Geduld und ruhiges Blut ist also auch hier vonnöten, nicht zuletzt bei den Fans. Denn mancher lässt sich von medial ausgebreiteten Gerüchten ja doch zu gern und zu schnell gegen einen eigenen Spieler aufbringen. Dass Pfiffe, Unmut und Beleidigungen in Stadion und auf den Social-Media-Präsenzen der Akteure wenig hilfreich sind, einen Spieler von einer Vertragsverlängerung zu überzeugen, ist ja ohnehin klar.
So, lang fabuliert und doch ist es nicht so recht zufriedenstellend, was man über Borussia nur eine Woche vor Bundesligastart sagen kann. Ich bin positiv gestimmt, weil die Atmosphäre im Team offenbar stimmt und der Abgang von Adi Hütter offenbar einige mentale Bremsen gelöst hat. Daniel Farke hat einen fußballerischen Plan und weiß auch, welche Worte er wählen muss, um Fans und Mannschaft wieder zusammenzuholen. Es kann also etwas werden mit der Hoffnung auf eine erfreuliche Saison. Also gehe ich auch mit Freude ins DFB-Pokalspiel morgen gegen Oberachern - obwohl das im unglücksseligen Dreisamstadion stattfindet. Und der Rest wird sich finden.
Also sage ich es mal so: Gentlemen, start your engines. There are many miles ahead. And perhaps some milestones, too!
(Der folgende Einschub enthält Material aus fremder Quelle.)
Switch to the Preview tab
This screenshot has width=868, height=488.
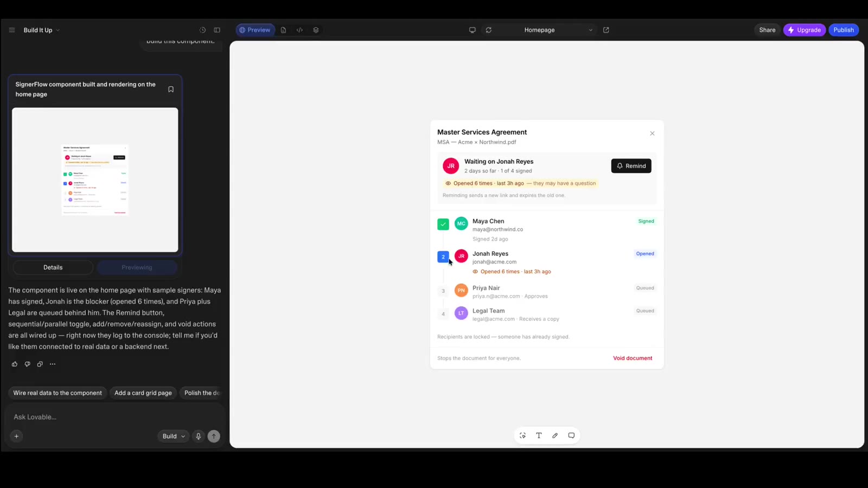[255, 30]

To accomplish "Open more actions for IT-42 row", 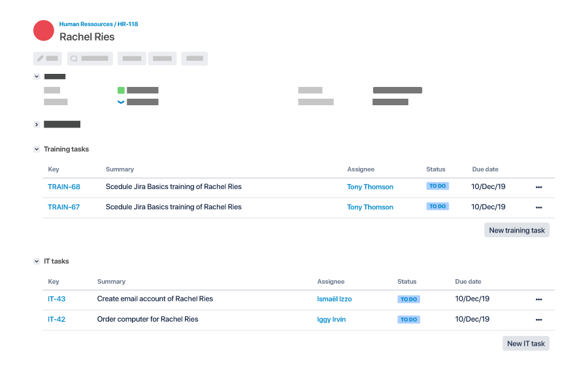I will click(538, 320).

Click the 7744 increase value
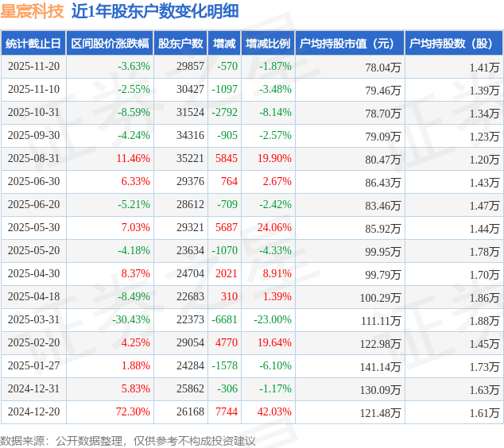tap(227, 411)
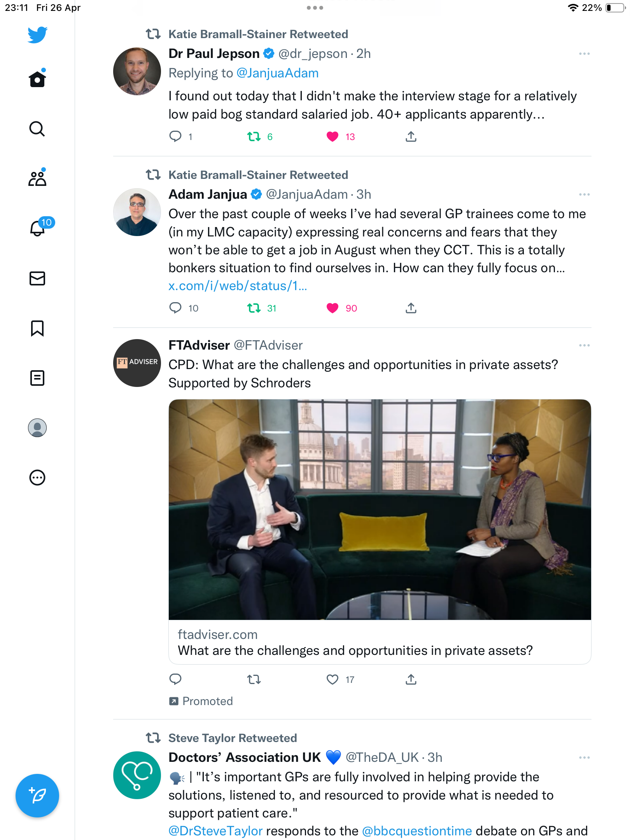630x840 pixels.
Task: Open more options on Doctors' Association UK tweet
Action: point(584,758)
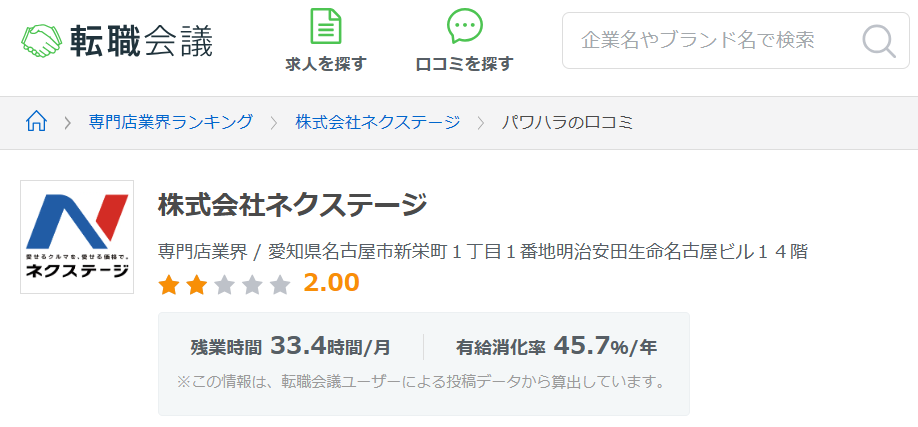Open 求人を探す menu item

326,64
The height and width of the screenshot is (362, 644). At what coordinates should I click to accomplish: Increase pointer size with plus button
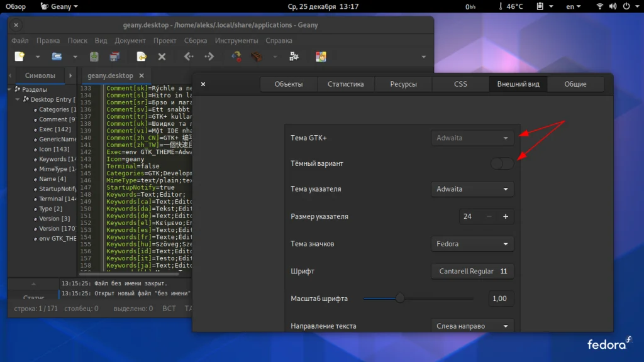pyautogui.click(x=505, y=216)
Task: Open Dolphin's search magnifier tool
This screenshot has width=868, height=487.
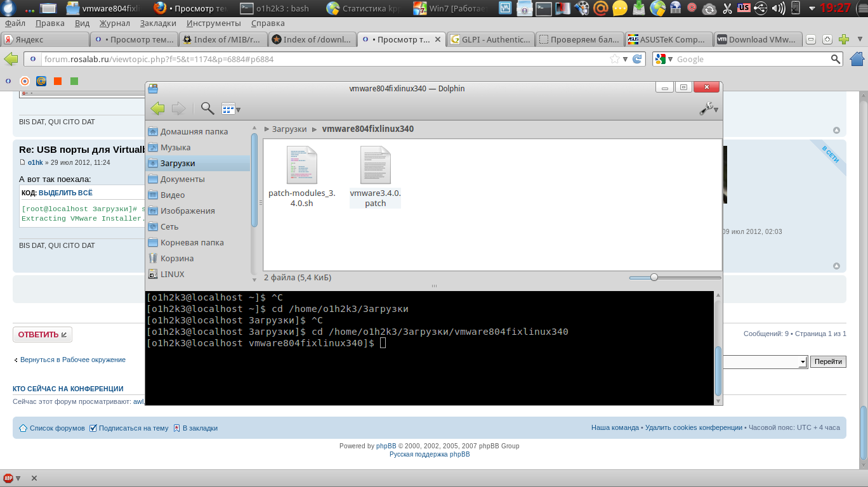Action: 207,108
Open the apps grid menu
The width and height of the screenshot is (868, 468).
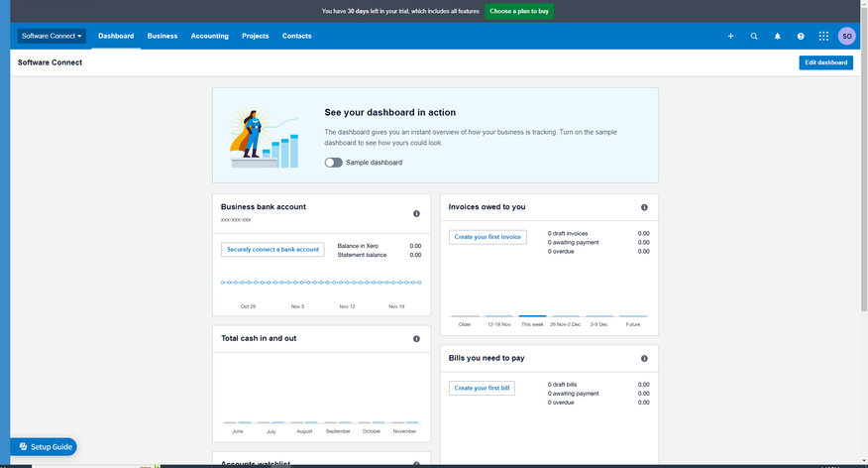(823, 36)
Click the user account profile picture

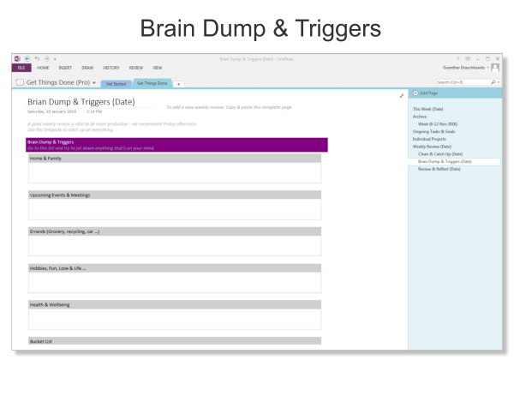click(495, 68)
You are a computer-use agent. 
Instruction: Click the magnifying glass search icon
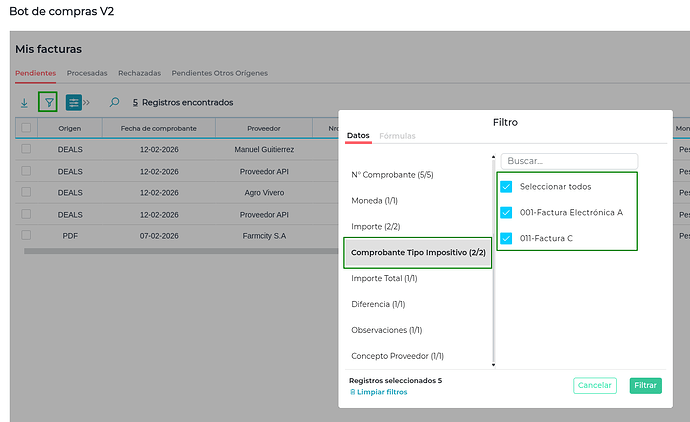point(114,102)
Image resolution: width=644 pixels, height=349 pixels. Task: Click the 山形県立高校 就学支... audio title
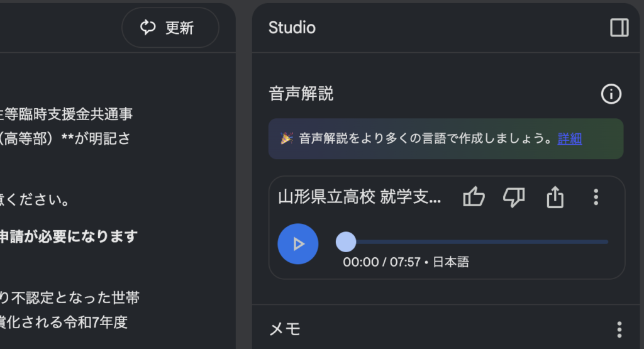pyautogui.click(x=359, y=197)
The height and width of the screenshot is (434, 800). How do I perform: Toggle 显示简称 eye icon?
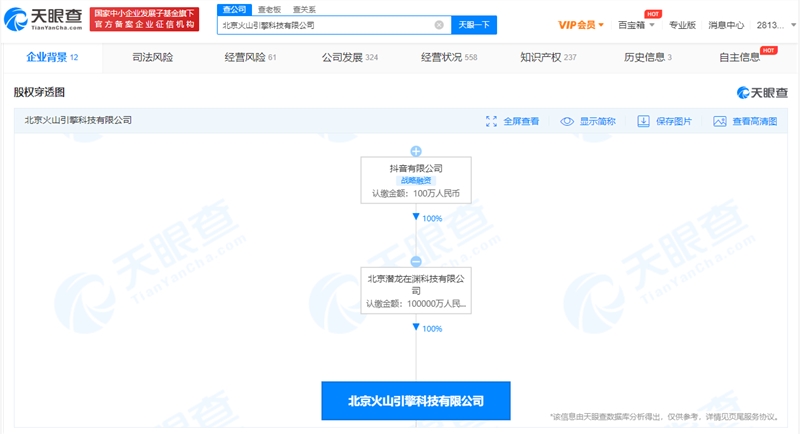click(567, 121)
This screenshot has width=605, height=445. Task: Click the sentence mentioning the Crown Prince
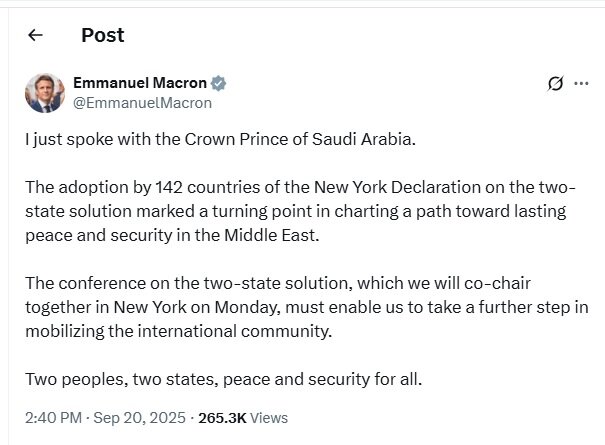tap(219, 139)
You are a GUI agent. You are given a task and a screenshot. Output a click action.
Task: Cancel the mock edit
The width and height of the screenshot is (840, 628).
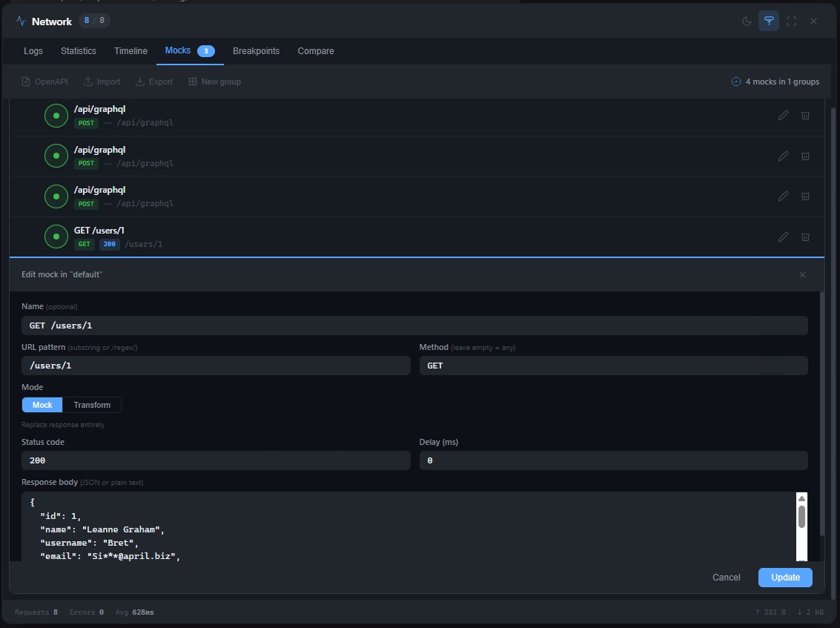726,577
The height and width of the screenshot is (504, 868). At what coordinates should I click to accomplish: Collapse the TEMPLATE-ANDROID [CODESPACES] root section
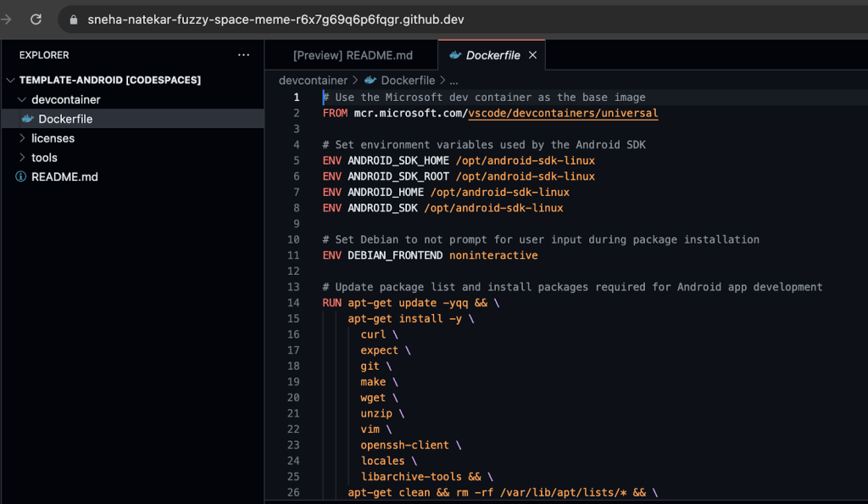11,80
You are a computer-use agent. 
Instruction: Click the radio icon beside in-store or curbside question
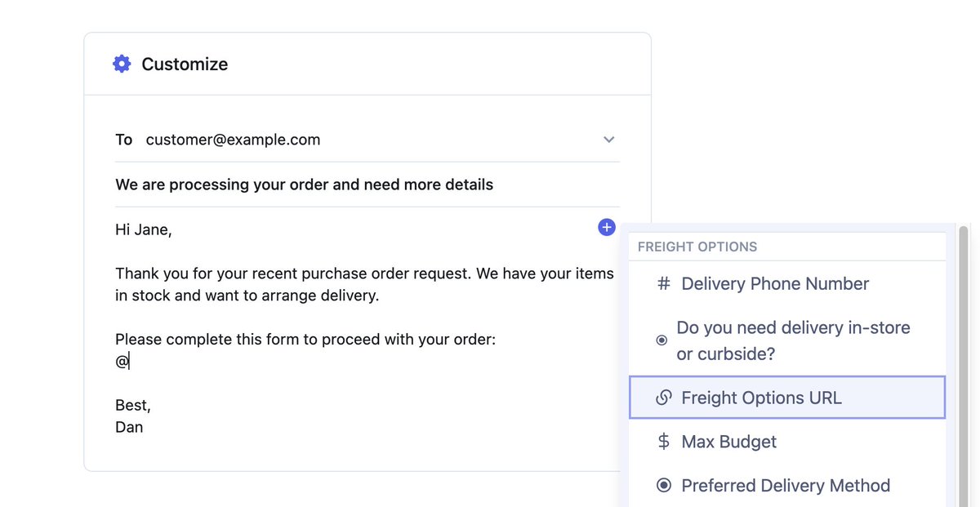click(662, 340)
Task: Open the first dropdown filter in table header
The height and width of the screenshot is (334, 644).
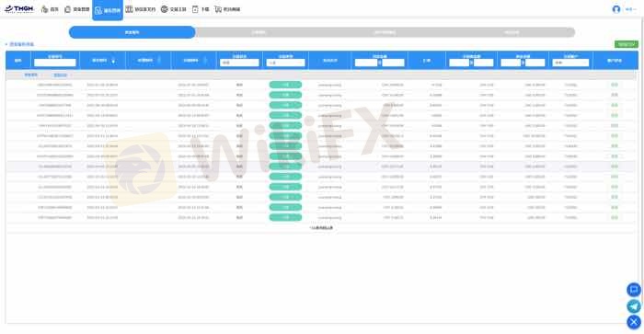Action: click(x=239, y=63)
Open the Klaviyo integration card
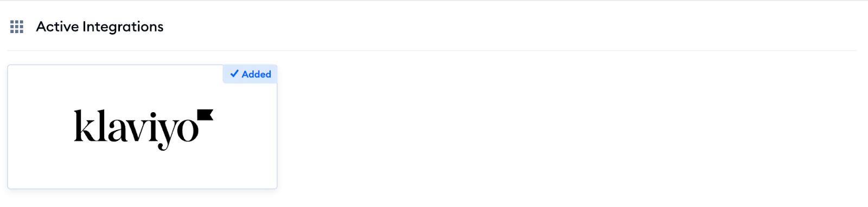868x207 pixels. [x=142, y=127]
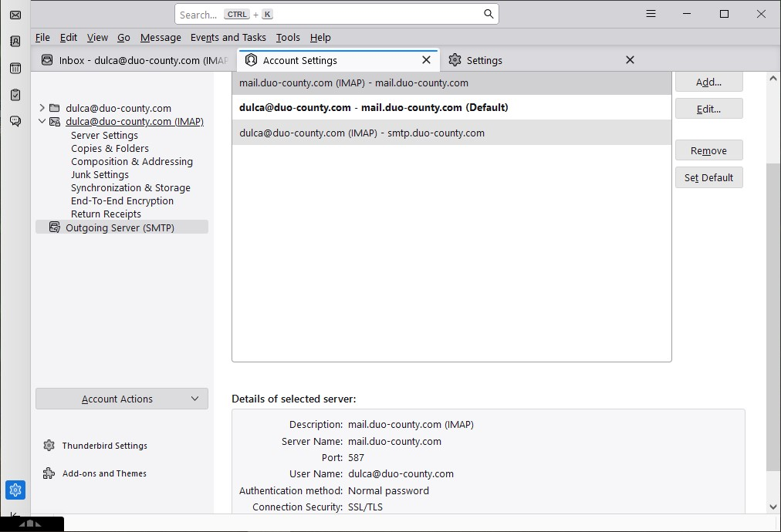The height and width of the screenshot is (532, 781).
Task: Click the Settings gear in spaces toolbar
Action: tap(15, 490)
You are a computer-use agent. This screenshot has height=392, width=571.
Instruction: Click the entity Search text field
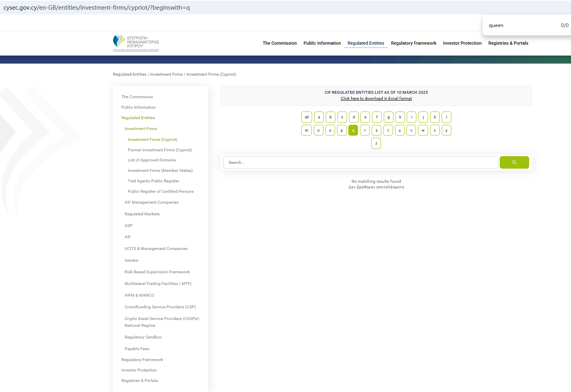360,162

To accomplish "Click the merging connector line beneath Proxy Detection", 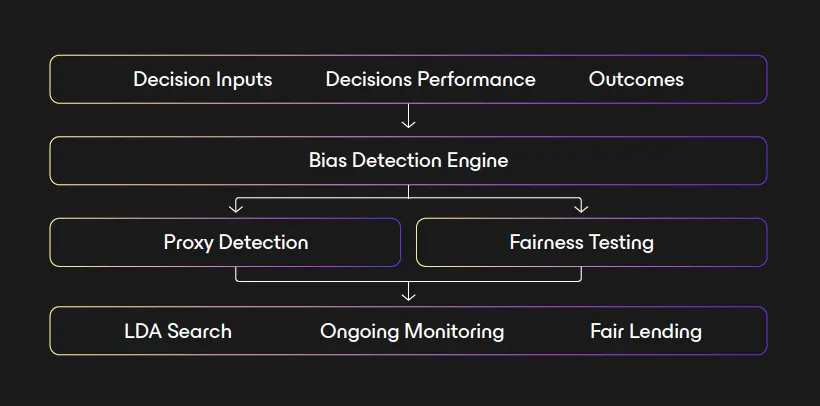I will click(320, 281).
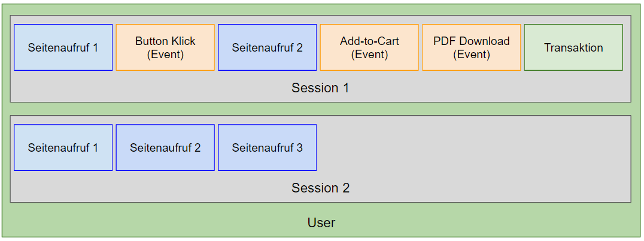Click gray area left of Session 1 label
Screen dimensions: 644x241
pyautogui.click(x=150, y=88)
Here we go - we are Borussia!
„Es scheint so zu sein, das Borussias sportliche Führung nach wie vor ihre Kandidatenlisten hat, mit denen man auf mögliche Abgänge angemessen reagieren kann, ohne zu große Risiken zu gehen.“ Wie bitte? Wo war denn dann die Kandidatenliste verschüttet, als es die Abgänge von Zakaria, Ginter und zuletzt Embolo gab?
AntwortenLöschenDie Frage versteh ich nicht ganz. Koné kam im Vorgriff auf einen sich für den Sommer 2021 abzeichnenden Wechsel von Zakaria und/oder Neuhaus, Friedrich (den Borussia schon länger auf dem Radar hatte) als Ersatz für Ginter, der ja auch im Winter noch hätte wechseln können. Und dass nach Embolos Abgang noch ein Transfer im Sturm auf der Agenda steht, hat Virkus in der PK ja bestätigt. Meine Aussage bezieht sich eher darauf, dass man für jede Position genug Optionen auf dem Zettel hat und mit ihnen soweit im Gespräch ist, dass man kurzfristig reagieren kann, sollte noch einer gehen wollen.